Moraes prorroga novamente inquérito do STF que investiga suposta atuação de milícia digital contra a democracia1

12 de julho de 2022

Compartilhe:

Ministro do Supremo Tribunal Federal Alexandre de Moraes. — Foto: Reprodução/TSE

Ministro do Supremo concedeu mais 90 dias para as apurações, ‘considerando a necessidade de prosseguimento das investigações e a existência de diligências em andamento’.

O ministro Alexandre de Moraes, do Supremo Tribunal Federal (STF), prorrogou por mais 90 dias o inquérito que investiga as ações de uma suposta milícia digital que teria atuado contra a democracia.

A apuração foi instaurada em julho de 2021, depois de o ministro Alexandre de Moraes ter determinado o arquivamento — a pedido da Procuradoria-Geral da República — do inquérito que investigou atos antidemocráticos a partir de abril de 2020. Esta é a quarta vez que o prazo da investigação é prorrogado.

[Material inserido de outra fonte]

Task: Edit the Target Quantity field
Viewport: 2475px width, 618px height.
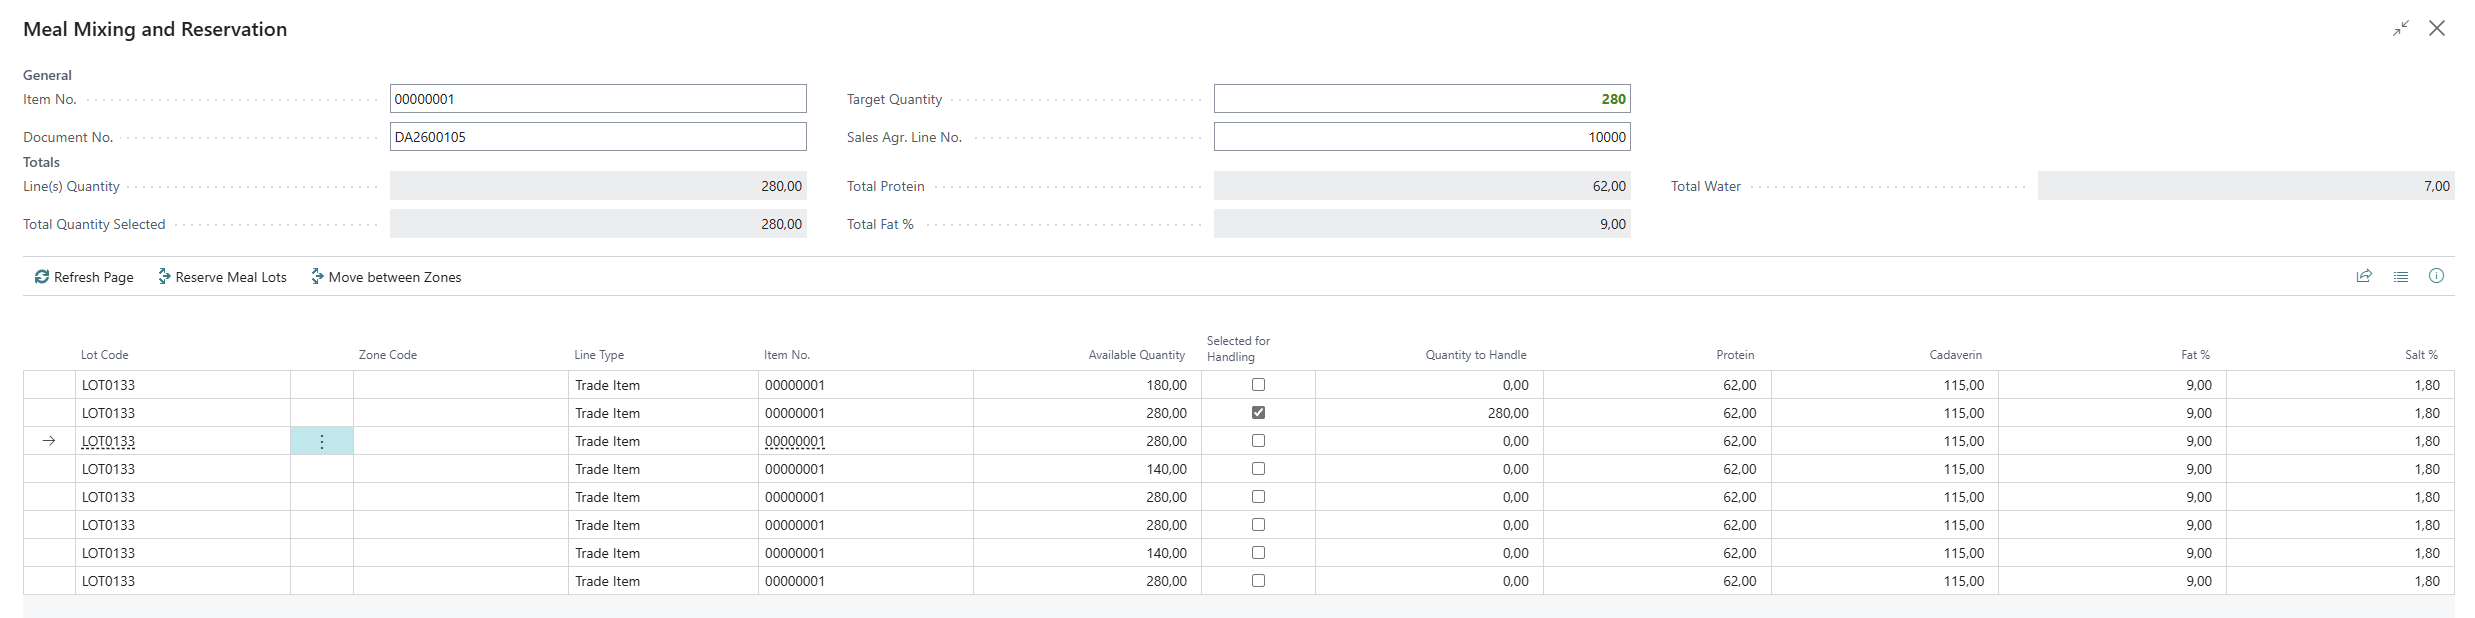Action: coord(1422,99)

“Considerando a necessidade de prosseguimento das investigações e a existência de diligências em andamento, nos termos previstos no art. 10 do Código de Processo Penal, prorrogo por mais 90 (noventa) dias, a partir do encerramento do prazo final anterior (6 de julho de 2022), o presente inquérito”, determinou o ministro.

Investigações

No chamado inquérito das milícias digitais, a Polícia Federal apura a existência de uma organização criminosa que teria agido com a finalidade de atentar contra o estado democrático de direito e se articularia em núcleos político, de produção, publicação e financiamento. Outra suspeita é de que esse grupo tenha sido abastecido com verba pública.

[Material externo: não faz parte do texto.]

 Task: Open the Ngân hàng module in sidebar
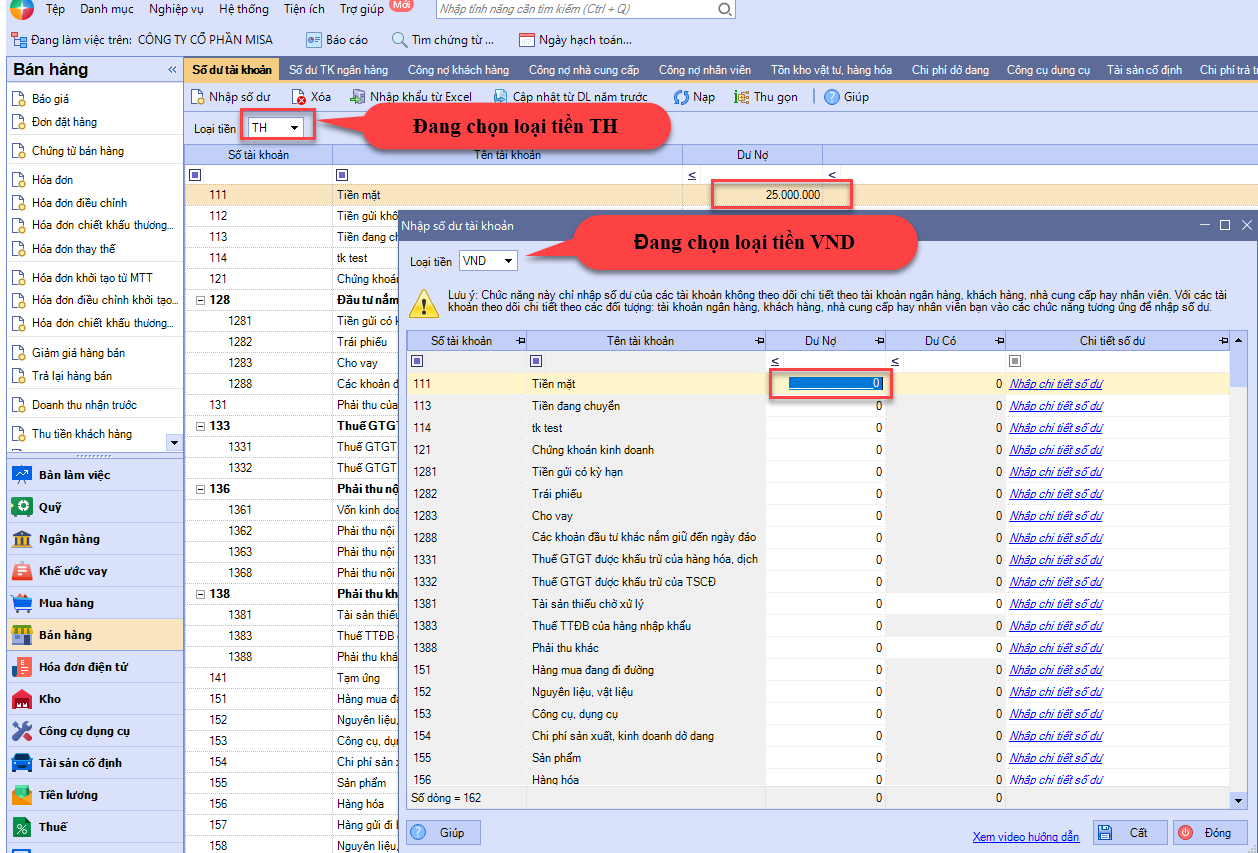click(69, 539)
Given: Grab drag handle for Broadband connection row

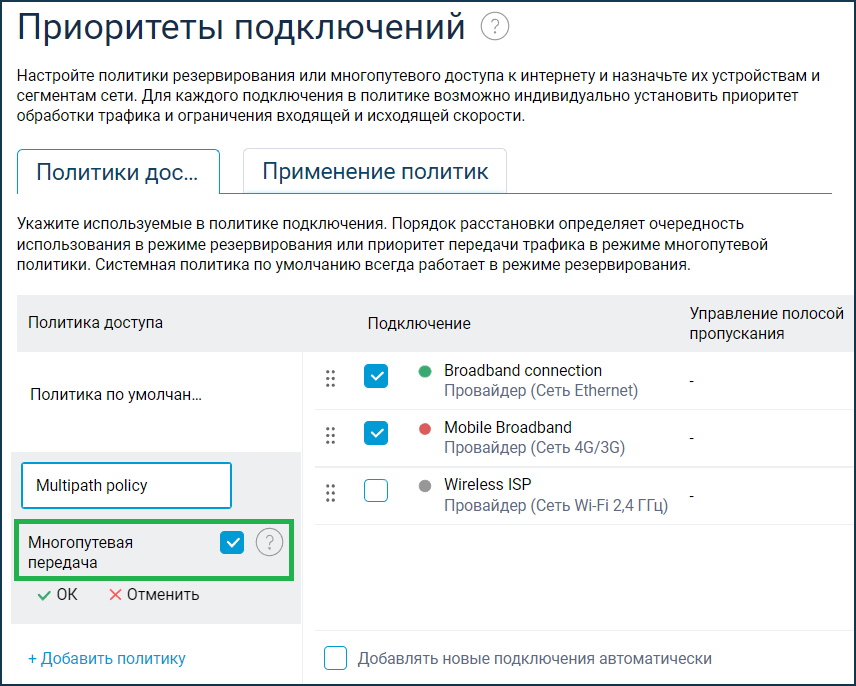Looking at the screenshot, I should [x=331, y=379].
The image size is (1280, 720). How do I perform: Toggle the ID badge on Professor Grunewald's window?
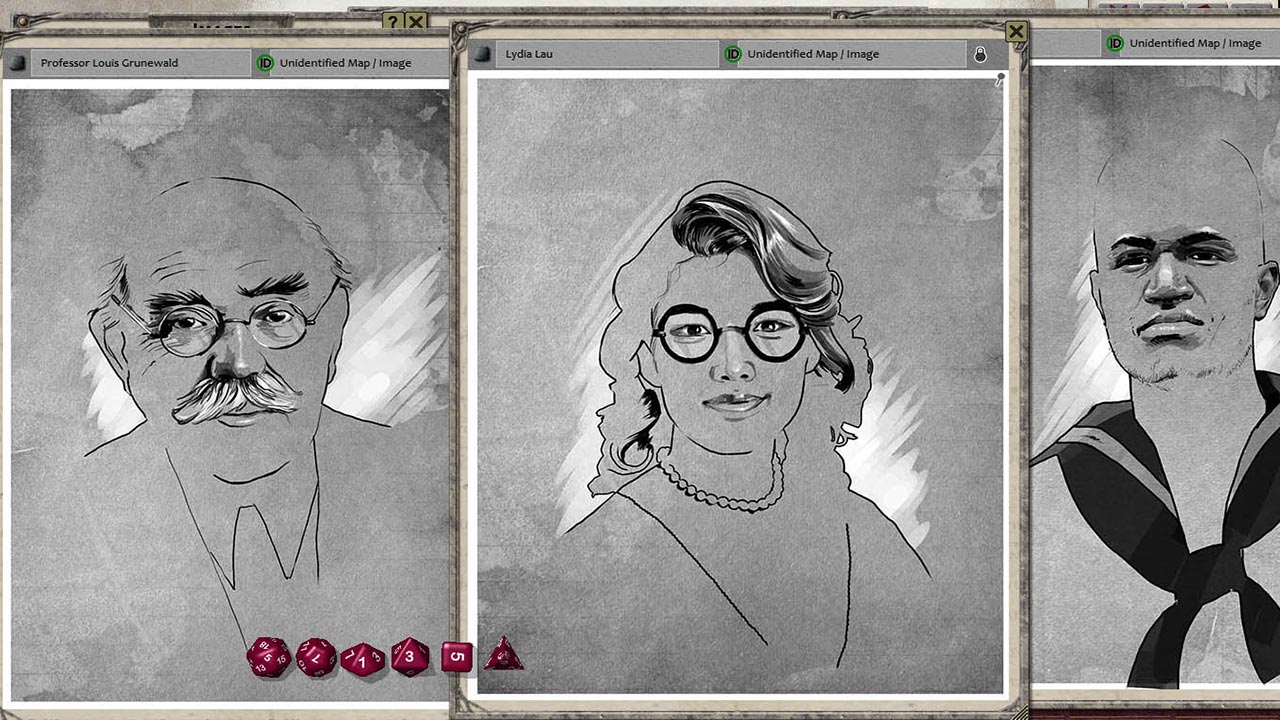pyautogui.click(x=264, y=62)
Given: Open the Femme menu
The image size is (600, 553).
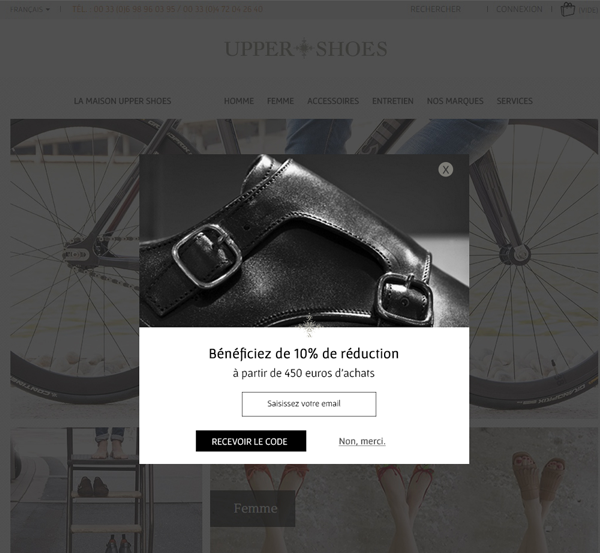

Em um relatório parcial sobre o andamento do caso, apresentado em fevereiro deste ano à Corte, a delegada Denisse Ribeiro afirmou que uma milícia digital usa a estrutura do chamado “gabinete do ódio” — grupo que seria formado por aliados do presidente Jair Bolsonaro e que atuaria até mesmo dentro do Palácio do Planalto.

Segundo a PF, a ação do grupo seria orquestrada com o propósito de difundir ataques e desinformação, criando e deturpando dados para obter vantagens e auferir lucros, buscando, assim, ganhos políticos, ideológicos e financeiros.

“Identifica-se a atuação de uma estrutura que opera especialmente por meio de um autodenominado ‘gabinete do ódio’: um grupo que produz conteúdos e/ou promove postagens em redes sociais atacando pessoas (alvos) – os ‘espantalhos’ escolhidos – previamente eleitas pelos integrantes da organização, difundindo-as por múltiplos canais de comunicação […], especialmente as redes sociais”, escreveu.

A delegada afirmou que a suposta milícia digital atua de forma anônima e tem como alvos adversários políticos, ministros do STF, integrantes do próprio governo e dissidentes, além da imprensa tradicional.

Segundo Denisse Ribeiro, a estratégia do grupo tem sido explorar os limites entre crimes contra a honra e a liberdade de expressão. Com isso, segundo ela, é criada uma falsa ideia de que a Constituição permite a publicação de qualquer conteúdo sem que o autor seja responsabilizado.

“É justamente para proteger o discurso livre e aberto que se torna necessário estabelecer a ‘nota de corte’ a partir da qual se encerra a liberdade de expressão e se inicia a prática ilícita”, disse.